Sinking funds have been a game changer when it comes to organising my finances. Car insurance had always been a significant annual expense that I used to dread; and while I’m not sure anyone looks forward to paying it, I didn’t like how I always saved less that month or worried about how much it might cost. But when I started to put a little bit aside for it each month and kept the money earmarked away from my savings and current account, I felt more in control and less worried about it. This became my first sinking fund.
What is a sinking fund?
A sinking fund is a pot of money put aside for a predetermined, irregular expense. It’s generally for an expense that you know is coming up – such as Christmas or a birthday – which doesn’t occur frequently enough to add it into a weekly or monthly budget. Having a sinking fund allows you to spread the cost so your budget or bank account isn’t taking a big hit in one month.
Examples of sinking funds
You could choose to have a sinking fund almost anything but the most popular ones include: holidays, Christmas, car insurance and/or maintenance, school uniform and house furniture. These are all examples of items that you’re unlikely to be buying every month; but saving for them each month allows you to spread the cost of your purchases in a more affordable way.

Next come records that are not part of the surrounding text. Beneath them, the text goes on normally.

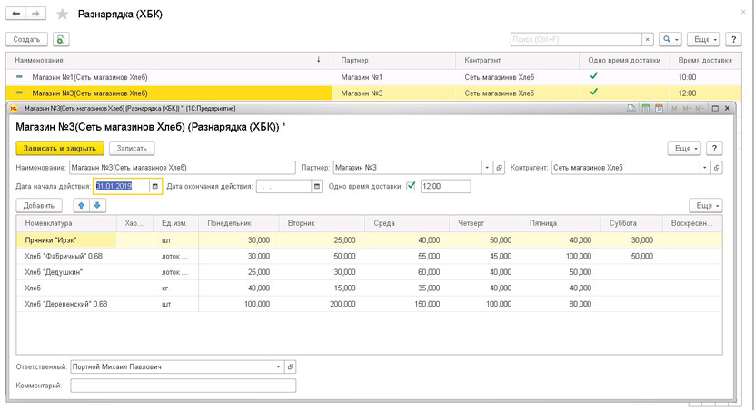Add Разнарядка to favorites with star icon
Viewport: 754px width, 410px height.
click(x=63, y=15)
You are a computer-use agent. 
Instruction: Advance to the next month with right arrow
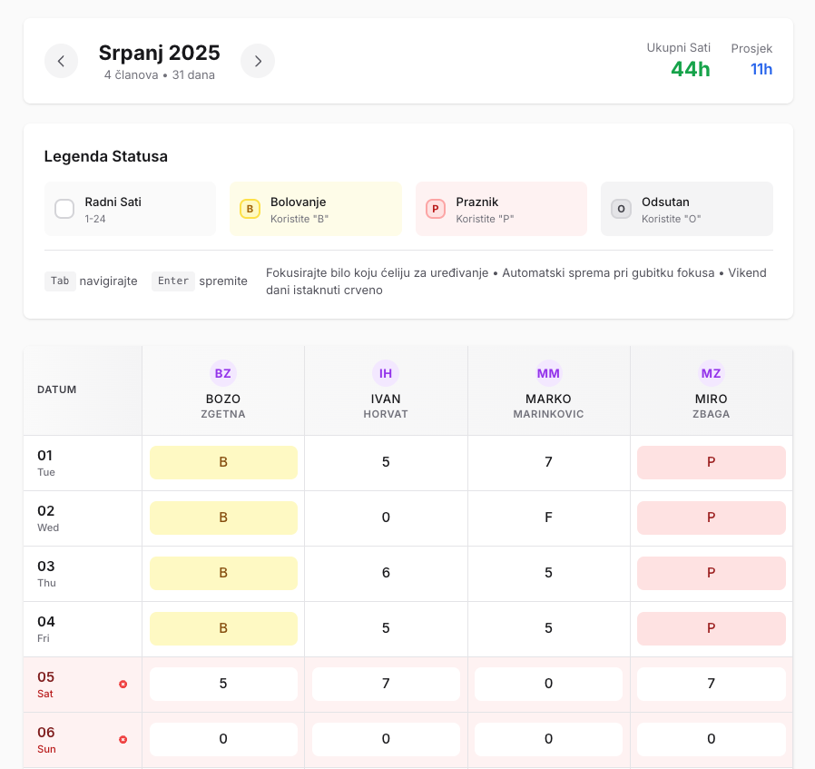click(x=257, y=61)
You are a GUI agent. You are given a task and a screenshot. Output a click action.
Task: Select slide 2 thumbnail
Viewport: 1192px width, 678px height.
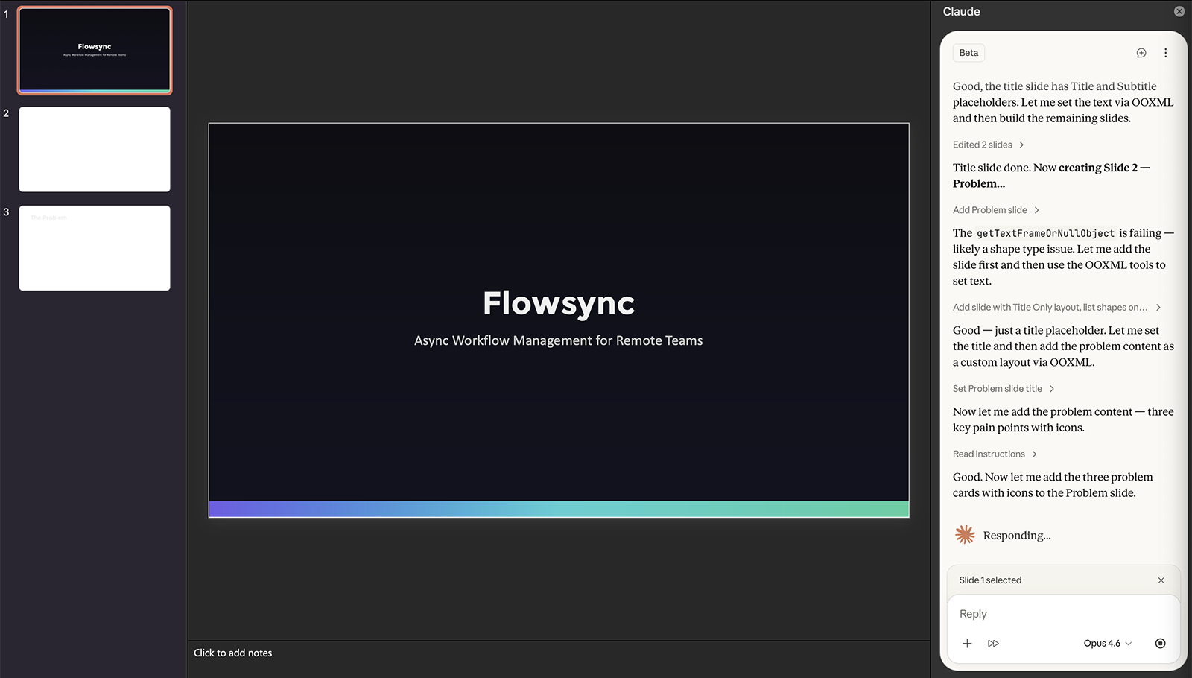[95, 149]
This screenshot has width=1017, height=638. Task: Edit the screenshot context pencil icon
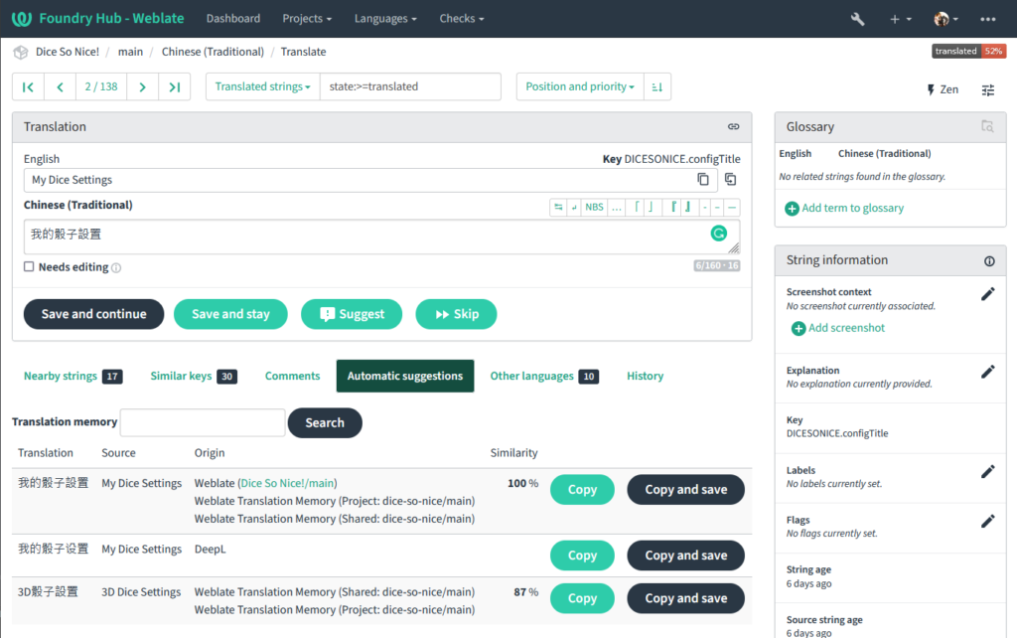pos(987,294)
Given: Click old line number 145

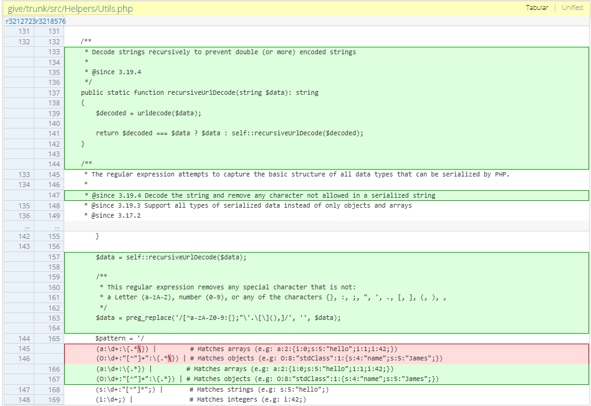Looking at the screenshot, I should 24,349.
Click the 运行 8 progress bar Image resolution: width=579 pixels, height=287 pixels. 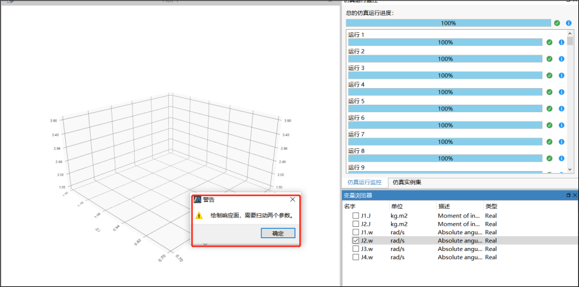(x=445, y=158)

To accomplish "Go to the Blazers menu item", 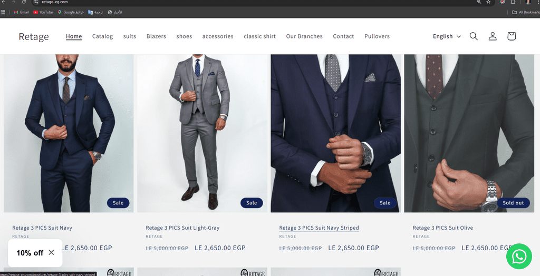I will [x=156, y=36].
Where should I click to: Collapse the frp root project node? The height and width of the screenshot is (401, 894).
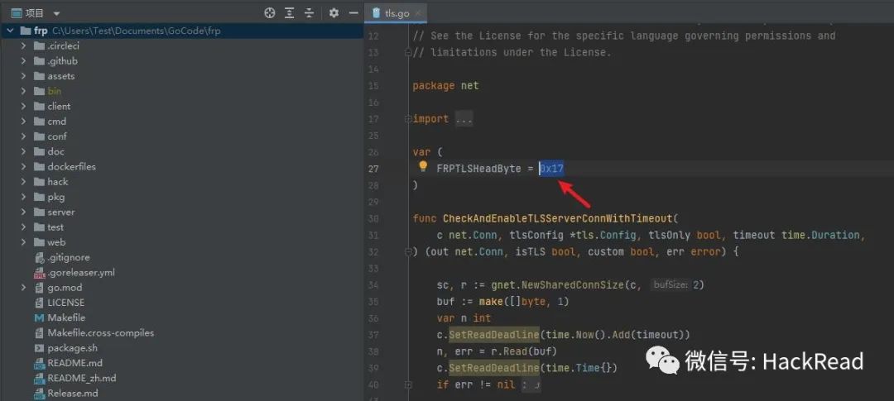pyautogui.click(x=9, y=31)
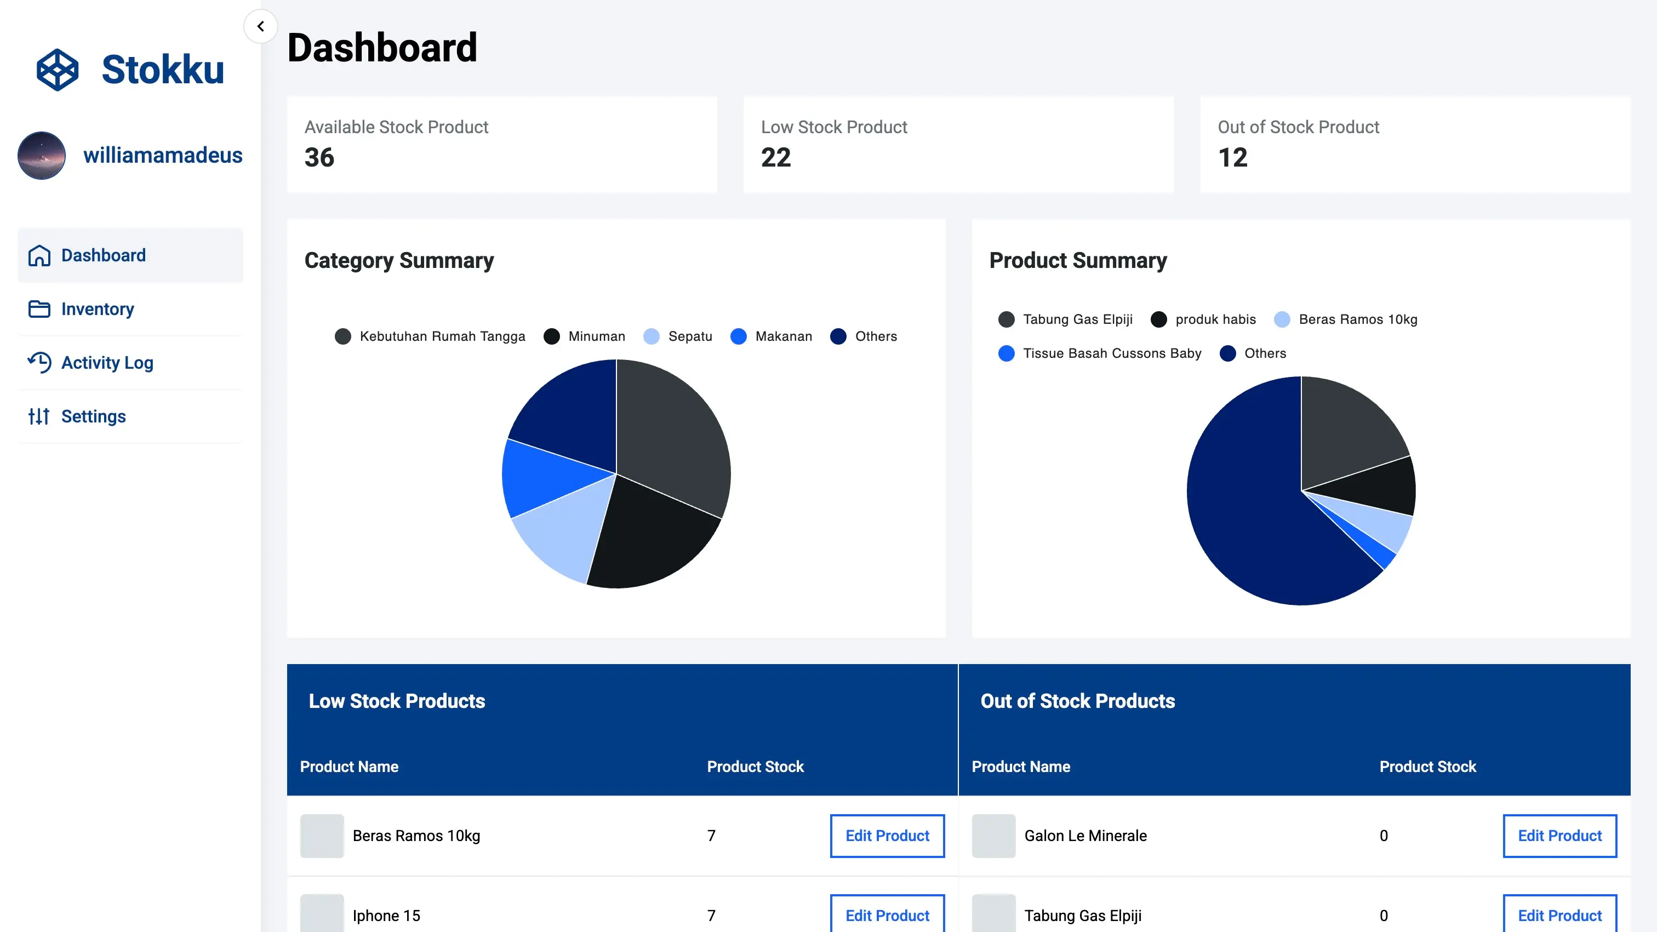Go to Activity Log page
This screenshot has width=1657, height=932.
[107, 363]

How to set up a sinking fund
Decide what you’re saving for – Decide what you want to save up for; maybe there’s an annual expense you always forget about until the week before it’s due, or you’re always feeling stressed about how you’ll afford. Christmas.
Set a budget – For something like car insurance, look back to how much you paid last year as a rough estimation of your budget (personally, I prefer to add 10-15% onto this since the final amount is somewhat out of my control. If you’re creating a sinking fund for a birthday, Christmas or holidays, then choose a budget based on what you can afford to spend rather than what you want to spend.
How long do you have to save? – Look at how long you have to save and divide your budget by the number of paydays you have between now and when it’s due. So, let’s say you have 10 months to save £500 for a holiday, you’d have to save £50 a month to reach your sinking fund target.
Which banks have sinking funds features?
These days most banks have a feature that allow you to divide your money into separate pots under one current account. Monzo* has their Pots feature, Starling has Saving Spaces while Plum* has Pockets. While they all have different names, they essential do the same job of allowing you to save for different events, bills or occasions with the convenience of keeping it all under one account. It’s worth seeing whether your bank offers this feature – if it doesn’t and you don’t want to set one up, there’s nothing wrong with keeping all your sinking fund money in one account and having a spreadsheet to keep track of how much you’ve saved for each bill or occasion.